STORED DATA |
+++

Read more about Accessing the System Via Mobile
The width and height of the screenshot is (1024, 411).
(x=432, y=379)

+++

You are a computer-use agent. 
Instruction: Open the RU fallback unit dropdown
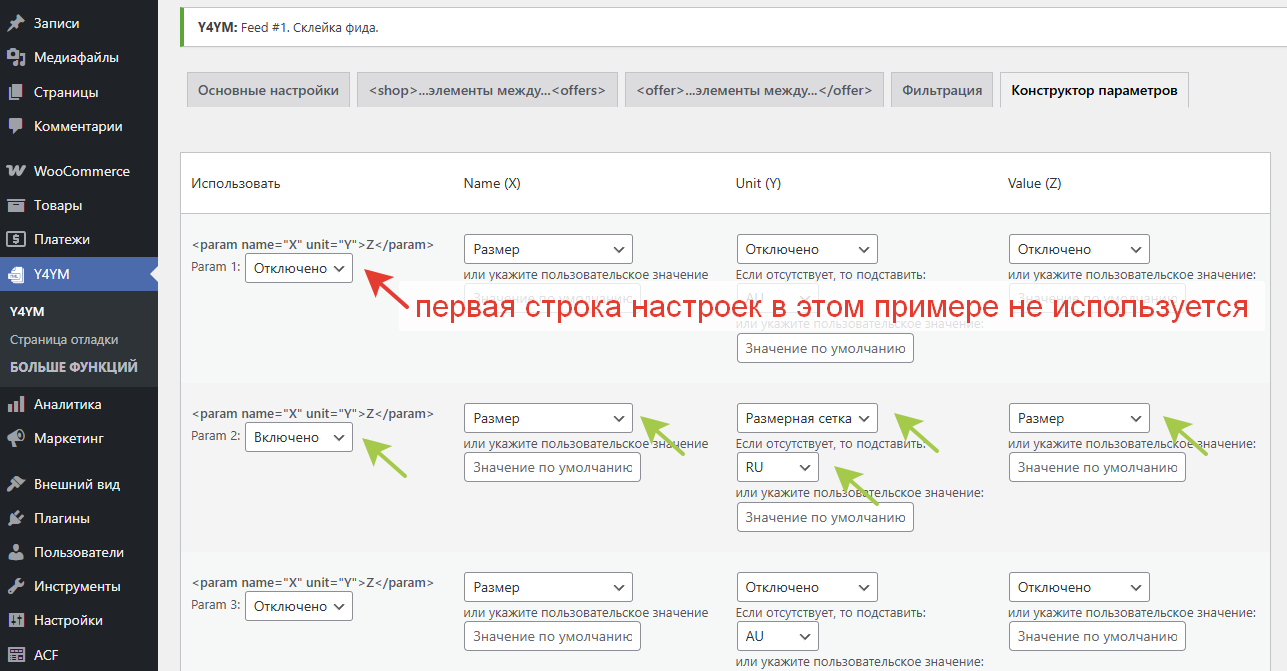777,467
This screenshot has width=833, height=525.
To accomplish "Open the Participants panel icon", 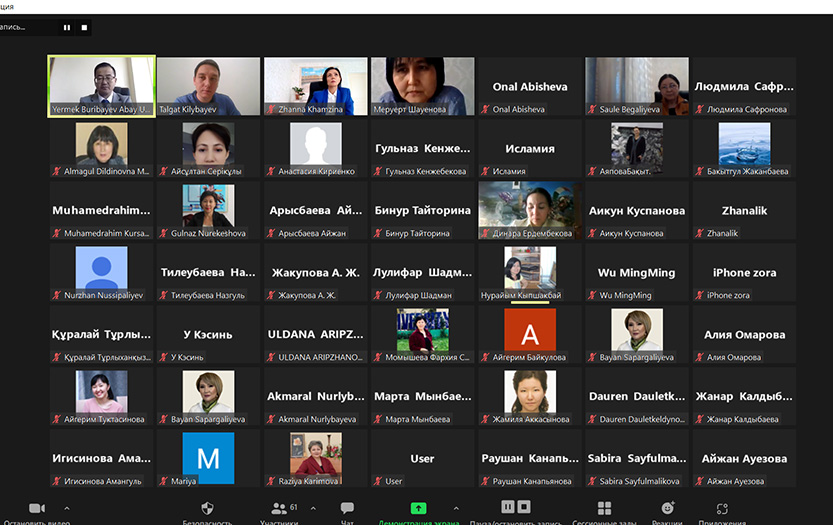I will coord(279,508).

+++

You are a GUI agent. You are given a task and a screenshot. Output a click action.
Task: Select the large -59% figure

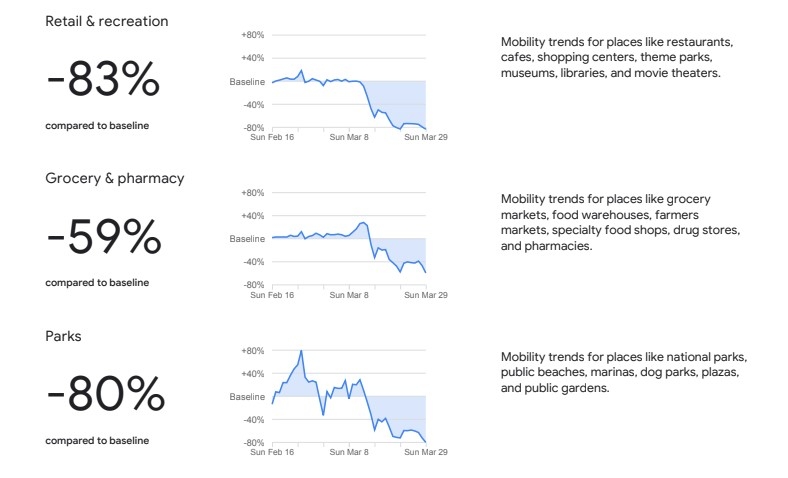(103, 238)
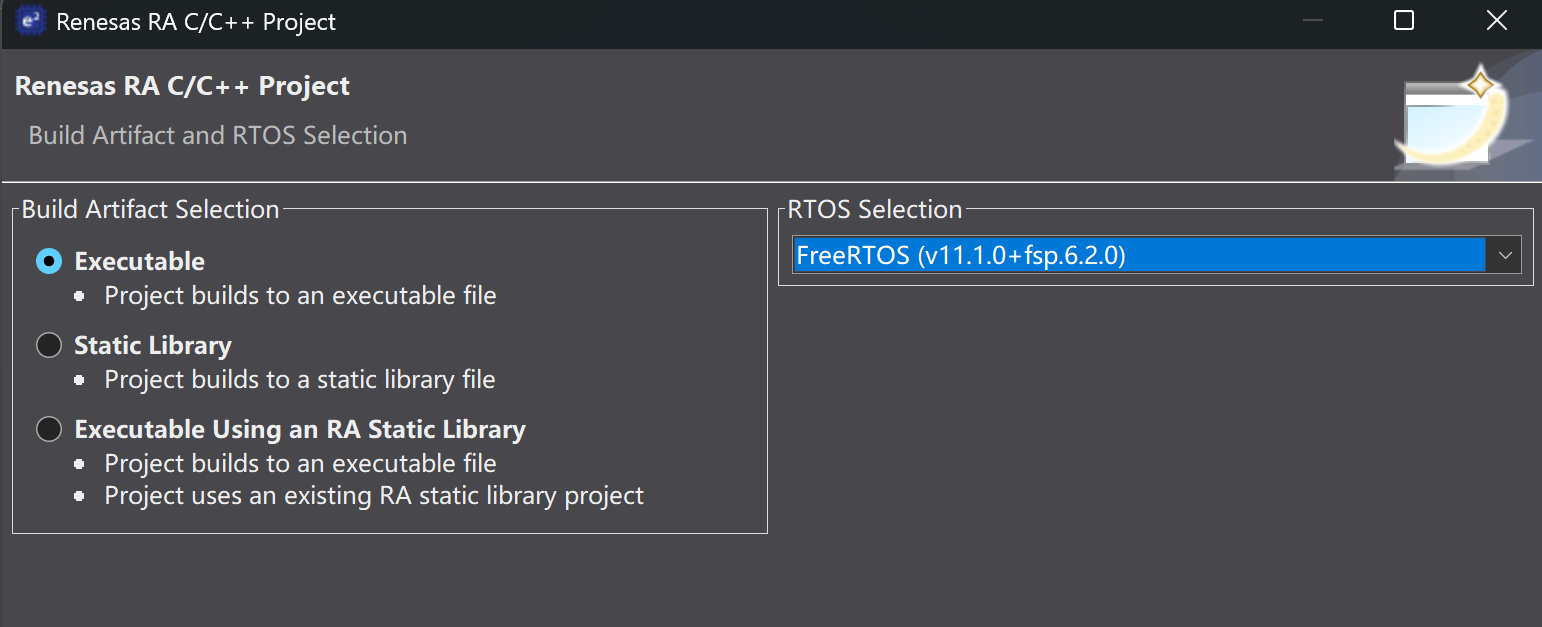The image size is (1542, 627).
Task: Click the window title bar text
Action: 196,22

+++

Copy the rows from the line with "Read more about" to the line with "(x=432, y=379)", keeping every character unchanged.

EXERCISE OUTPUT |
Read more about Accessing the System Via Mobile
The width and height of the screenshot is (1024, 411).
(x=432, y=379)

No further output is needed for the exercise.